Layered onto this is the longstanding border controversy with Venezuela. A more prosperous, resource-rich Guyana inevitably alters regional perceptions. Our rise can be seen as an opportunity, but also, by some, as a challenge or a threat. That perception can fuel pressure, sharper rhetoric, and diplomatic maneuvering at precisely the moment when we need calm, predictable relations.

Energy politics amplifies everything. Oil has made Guyana more visible to governments, corporations, and international institutions alike. History is not kind to small, resource-rich states that mismanage this phase. When great powers vie for influence, the temptation is to lean too heavily on one patron, to paper over weak institutions with easy money, or to treat domestic opponents as obstacles rather than partners in a shared national project.

We cannot afford those mistakes.

The question for Guyana is not whether power is shifting, both globally and at home, but how we choose to navigate that shift. Internally, our politics have long been shaped by contestation over governance, ethnicity, resources and development. Oil revenues raise the stakes. Who controls the wealth? Who benefits? Can our institutions keep pace with the speed and scale of change? Will political competition remain vigorous but democratic, or will it harden into a zero-sum, winner-takes-all struggle?

If rising actors, whether parties, leaders or communities, are cast as existential threats rather than legitimate competitors, we will edge closer to our own domestic version of the Thucydides Trap. That is not inevitable, but neither is it impossible.

The way forward is neither mystery nor magic, it is discipline. Guyana must invest in strong, independent institutions: courts that command respect, a professional public service, transparent systems of oversight and accountability.
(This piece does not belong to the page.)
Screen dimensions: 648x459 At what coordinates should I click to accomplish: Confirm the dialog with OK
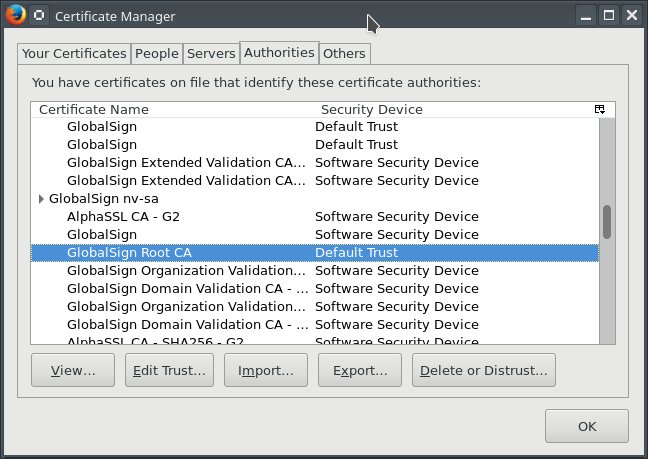[586, 426]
We must practice balanced diplomacy, resisting the comfort of overreliance on any single foreign power, however friendly it may appear today. We must treat national unity as a strategic asset, not a slogan, recognizing that internal division makes us easier to pressure from outside.

Resource governance is central. Oil wealth managed transparently, according to clear rules and public scrutiny, can reduce suspicion and dampen unhealthy competition. Managed poorly, it will fuel exactly the kind of fear and resentment that make societies brittle. Strategic defense partnerships, pursued calmly and consistently, can strengthen deterrence without turning Guyana into a pawn.
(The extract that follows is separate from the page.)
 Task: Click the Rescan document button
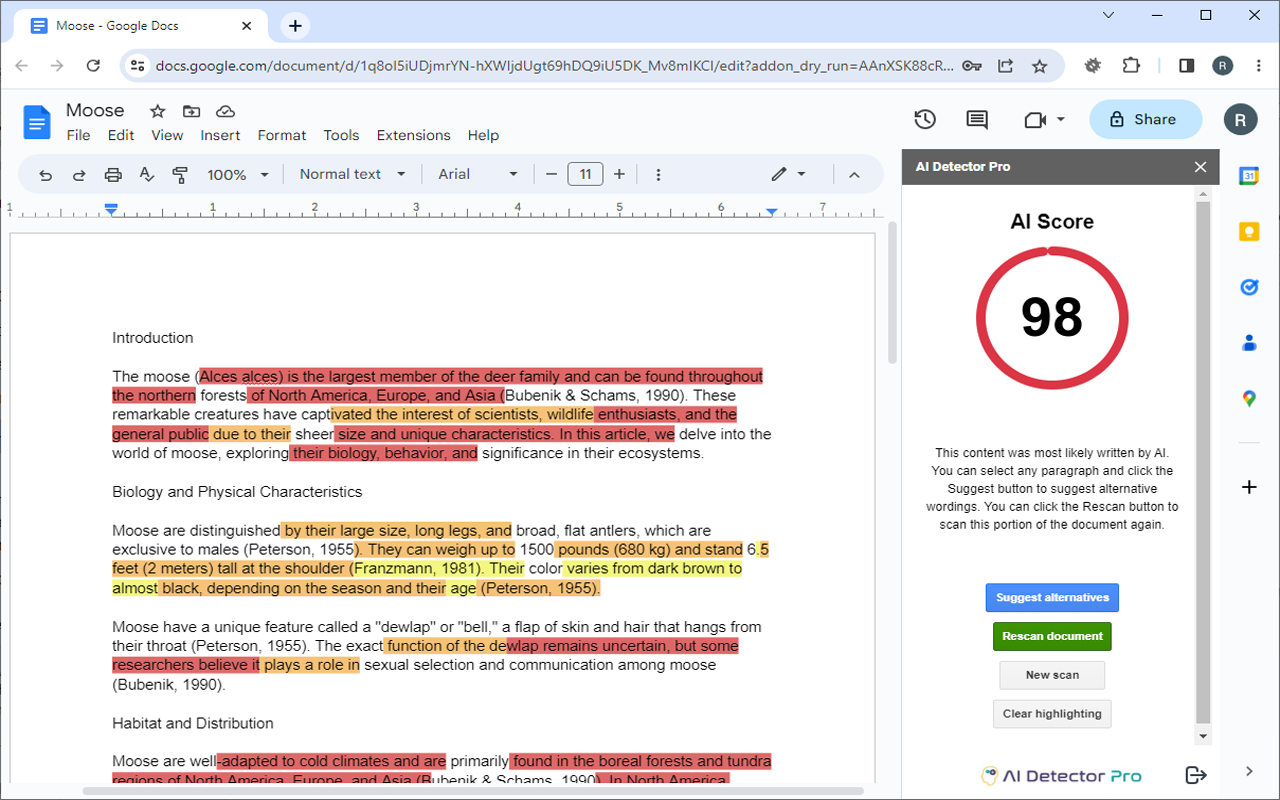click(x=1052, y=636)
Above all, our political culture must mature along with our economy. Elections and debates are essential. Portraying opponents as enemies is not. The difference between a healthy democracy and a dangerous spiral often lies in whether those who lose today believe they will have a fair chance tomorrow.

The Thucydides Trap is not, in the end, about Athens or Sparta, China or America. It is about what happens when power shifts and fear rushes in to fill the space that should be occupied by judgment. Guyana cannot control the ambitions of the world’s great powers. It can, however, control how wisely it navigates their rivalry and how carefully it manages its own internal transitions.

We are at the beginning of a new chapter. Whether it becomes a story of shared prosperity and stability, or of strain and missed opportunity, will depend less on the size of our territory and more on the steadiness of our choices.